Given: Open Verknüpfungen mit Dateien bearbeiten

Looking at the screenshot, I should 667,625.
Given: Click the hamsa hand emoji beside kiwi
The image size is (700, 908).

-*-*-

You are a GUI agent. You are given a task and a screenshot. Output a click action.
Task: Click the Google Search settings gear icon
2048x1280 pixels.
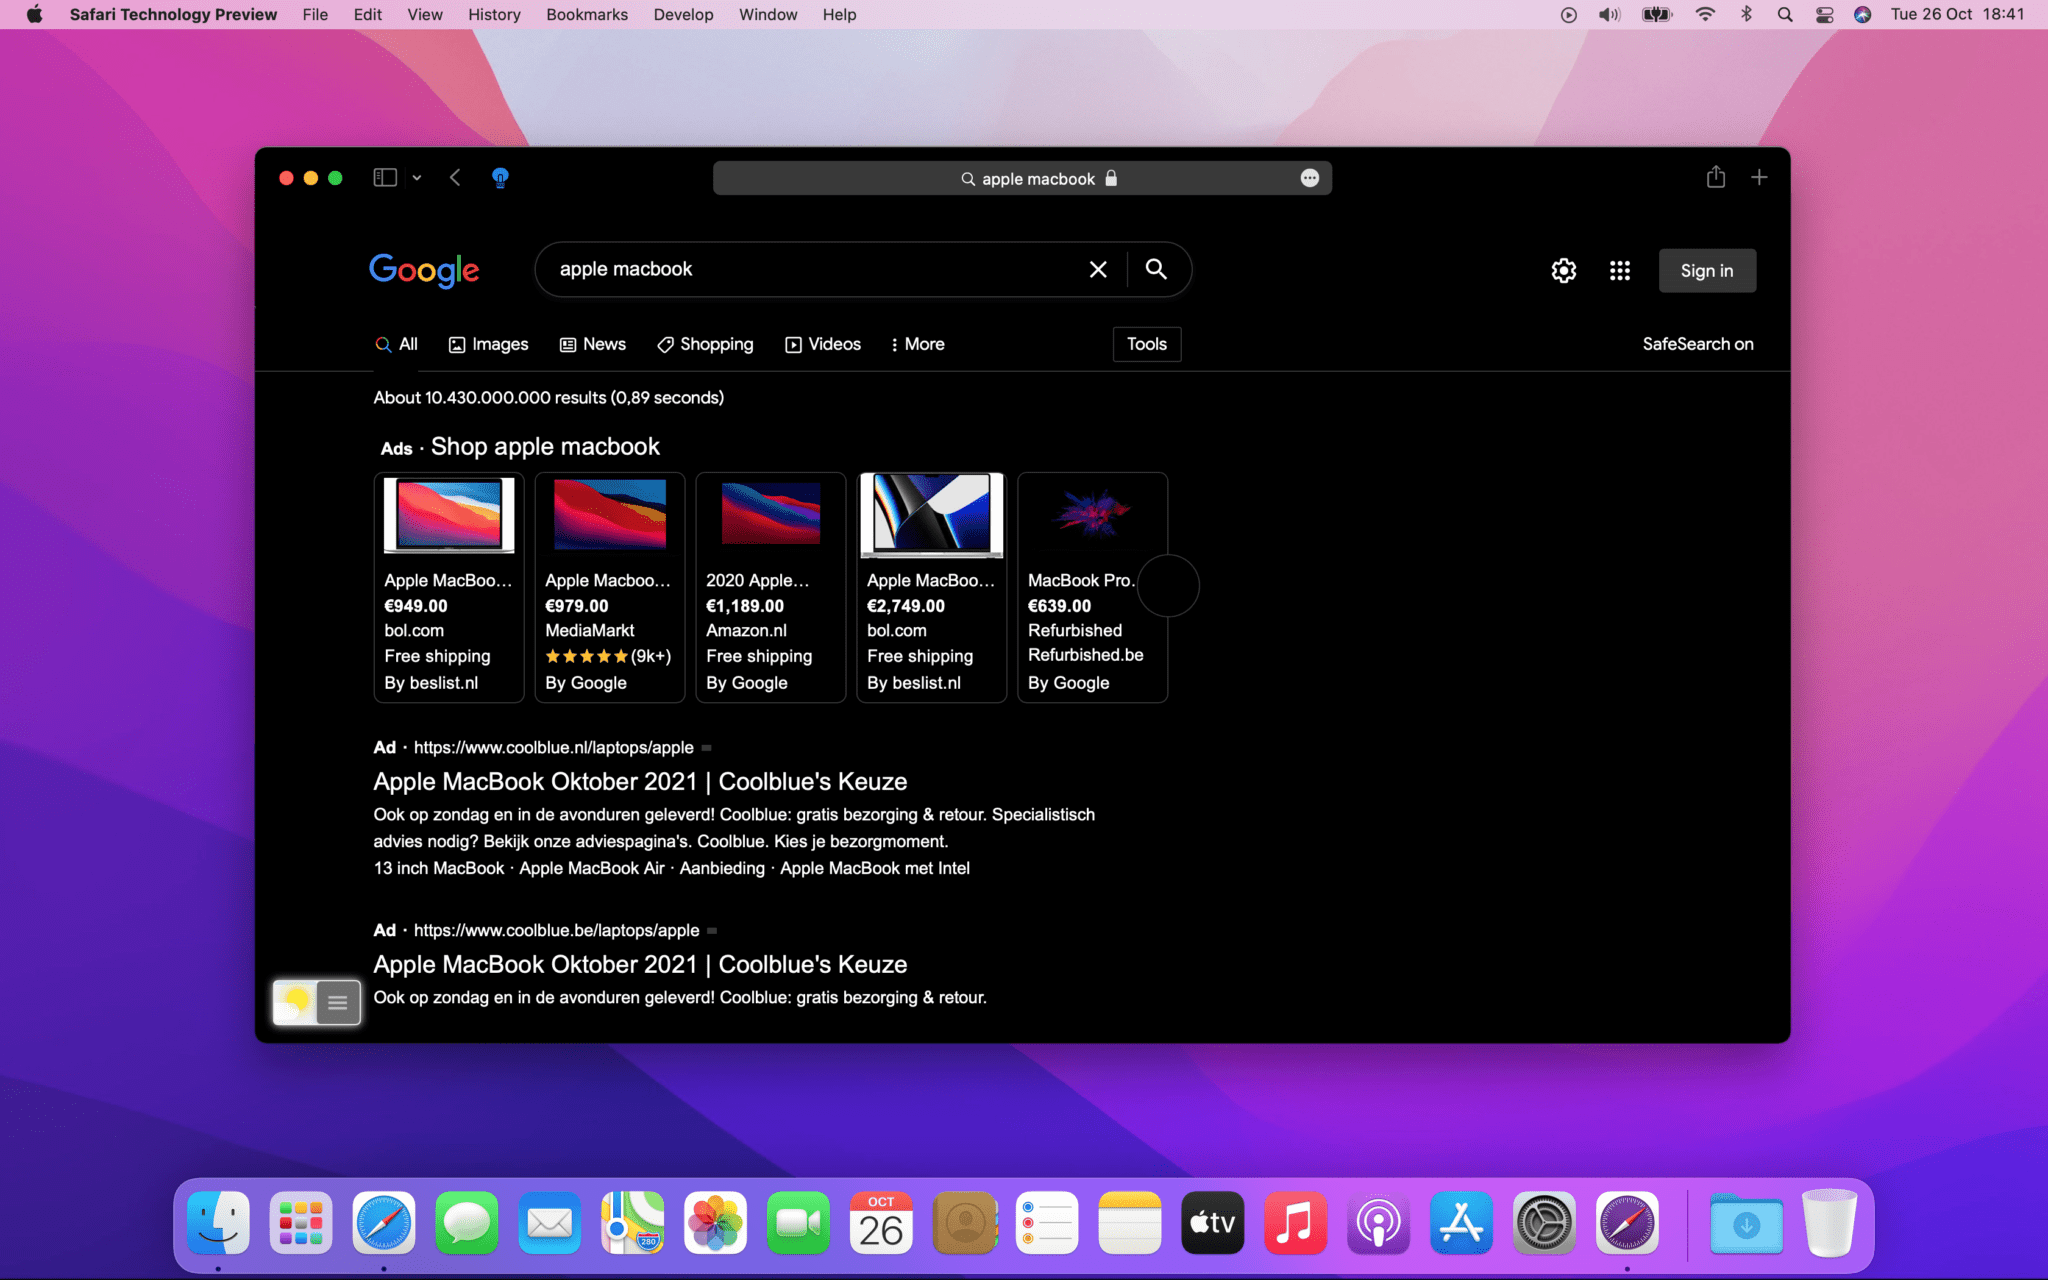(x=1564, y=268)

-*-*-

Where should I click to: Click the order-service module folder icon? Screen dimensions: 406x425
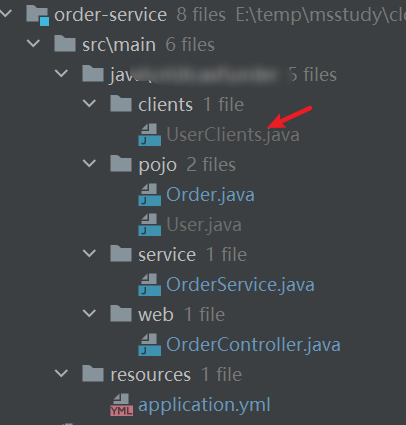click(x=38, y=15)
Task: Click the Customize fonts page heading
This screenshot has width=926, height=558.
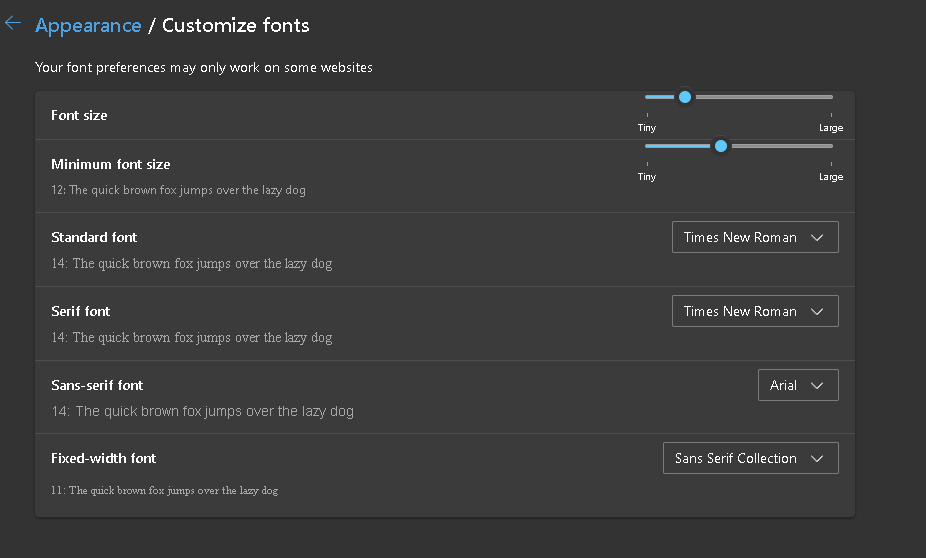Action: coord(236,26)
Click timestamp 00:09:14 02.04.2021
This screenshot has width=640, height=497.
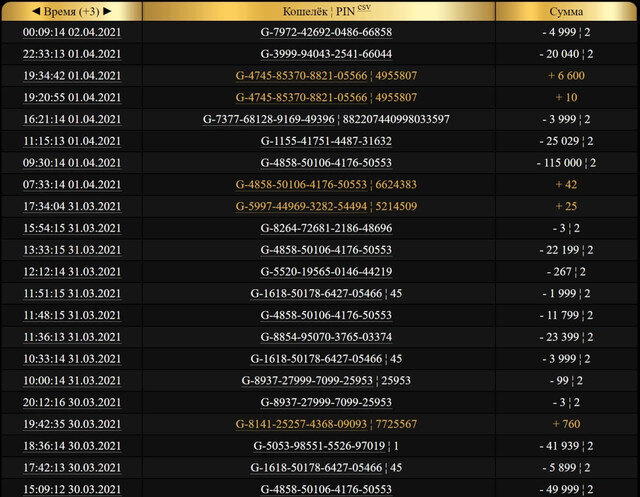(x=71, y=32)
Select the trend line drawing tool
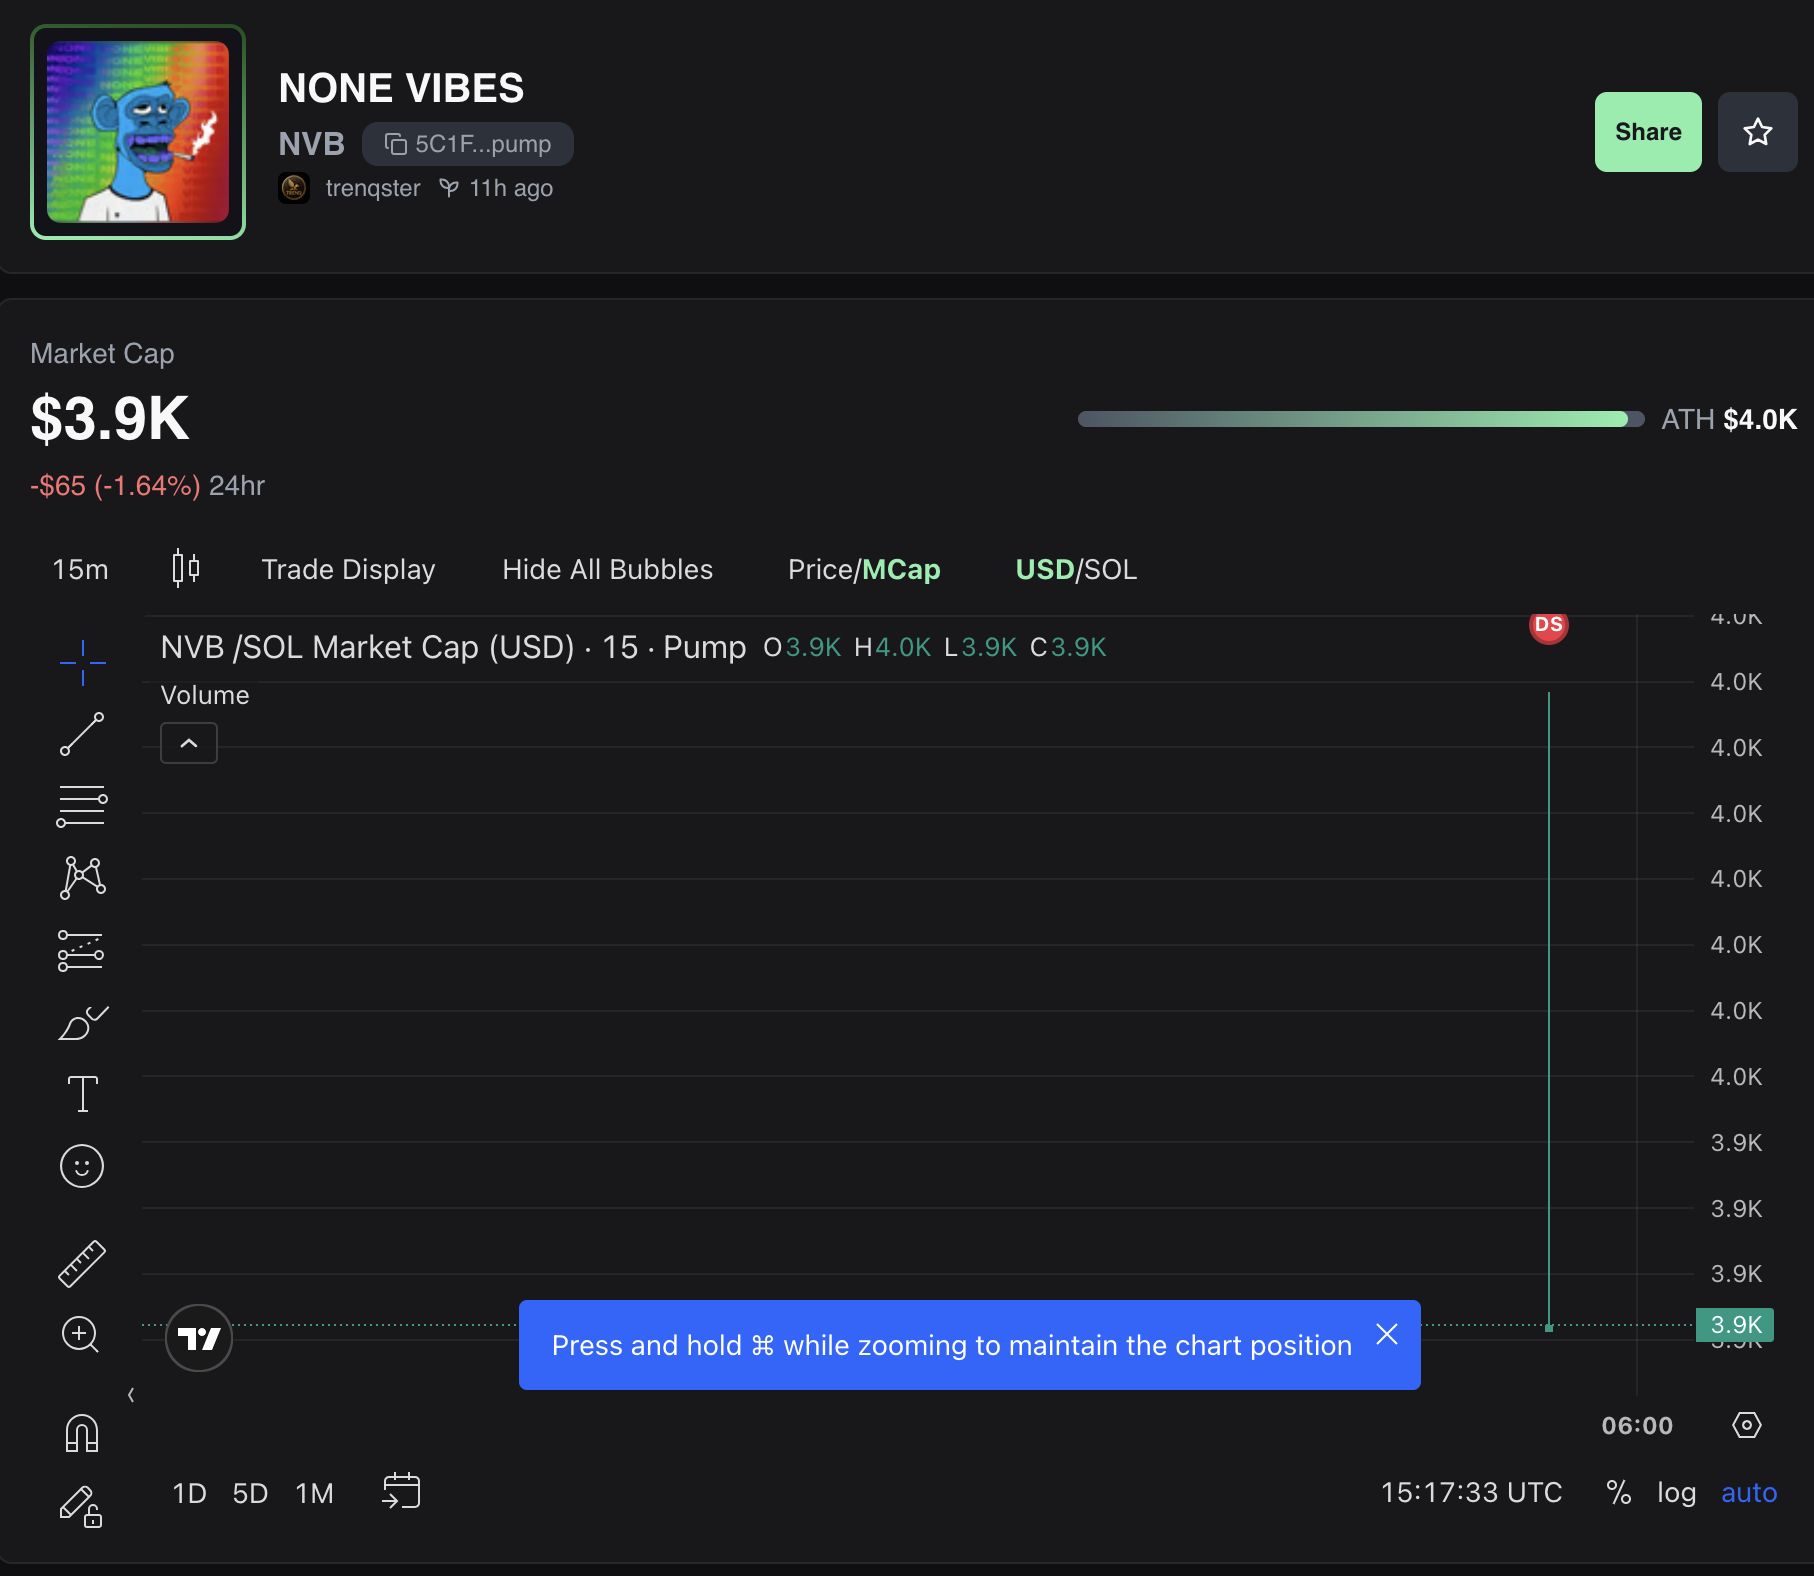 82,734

-*-*-

Written problem
Retype the listing above, starting with the line that contains "You are a GUI" and going on through the line that contains "(x=1564, y=268)", and leave the pictures out of your answer.

Result for this exercise
You are a GUI agent. You are given a task and a screenshot. Output a click action.
Task: Click the Google Search settings gear icon
2048x1280 pixels.
(x=1564, y=268)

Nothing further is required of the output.